I’ve still lost friends too, after the AIDS era… Devere Wright lived with me for two years, delightfully, when he was suddenly homeless, but he died of HIV though the meds were there. His mother and I tried everything to get him to face it but he would not. Apparently there is a pattern found in young African American males 20 years old of being resistant to dealing with it… not sure why. Doing his memorial in his hometown of Cleveland put me in a tailspin. Sweet Bob died of an overdose in his early twenties; John Finkbone called me to tell me when I was in Manchester UK with the Unitarians there, and we wept together, me in my hotel, John on the highway in Ohio at 3 in the morning. Jeff Abraxas Dade, an incredible painter of wall murals all over Columbus, and who was part of my drawing circle in Columbus, died of pneumonia at 39.

[Instructions to follow]: Repeat the passage about lost friends between "I’ve still lost" and "pneumonia at 39.", inclusive, switching "wept" to "cried".

[Available data]:
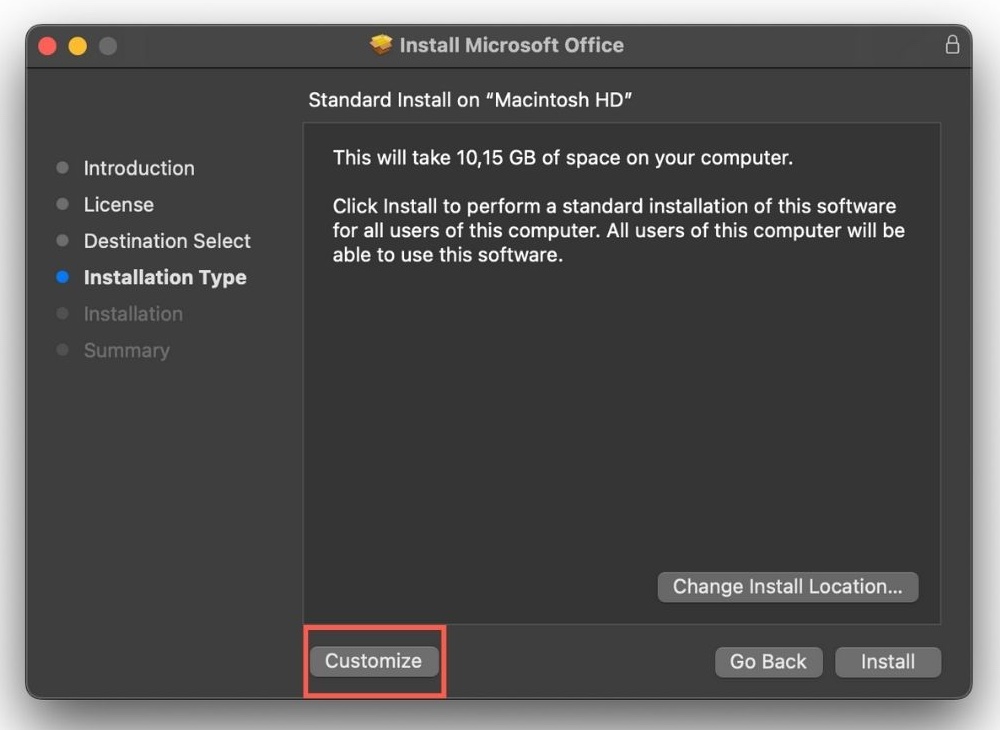
Task: Click the gray bullet beside Introduction
Action: click(x=63, y=168)
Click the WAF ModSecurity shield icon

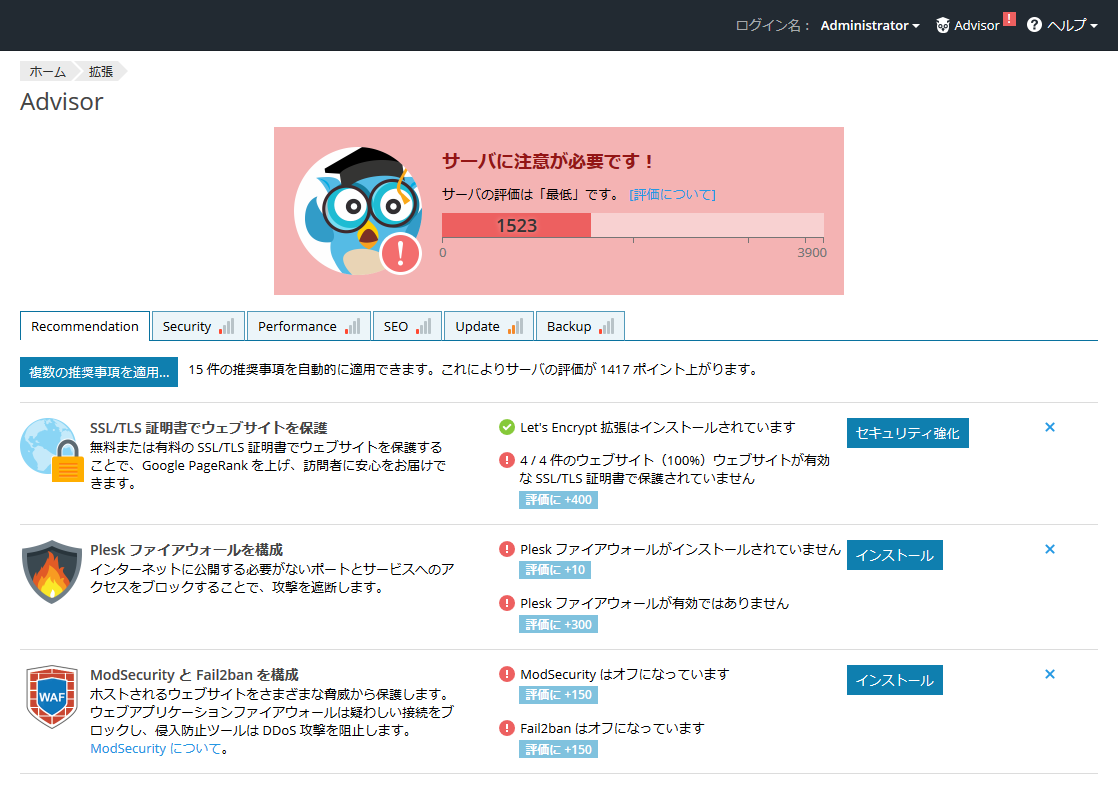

[Solution to this task]:
I’ve still lost friends too, after the AIDS era… Devere Wright lived with me for two years, delightfully, when he was suddenly homeless, but he died of HIV though the meds were there. His mother and I tried everything to get him to face it but he would not. Apparently there is a pattern found in young African American males 20 years old of being resistant to dealing with it… not sure why. Doing his memorial in his hometown of Cleveland put me in a tailspin. Sweet Bob died of an overdose in his early twenties; John Finkbone called me to tell me when I was in Manchester UK with the Unitarians there, and we cried together, me in my hotel, John on the highway in Ohio at 3 in the morning. Jeff Abraxas Dade, an incredible painter of wall murals all over Columbus, and who was part of my drawing circle in Columbus, died of pneumonia at 39.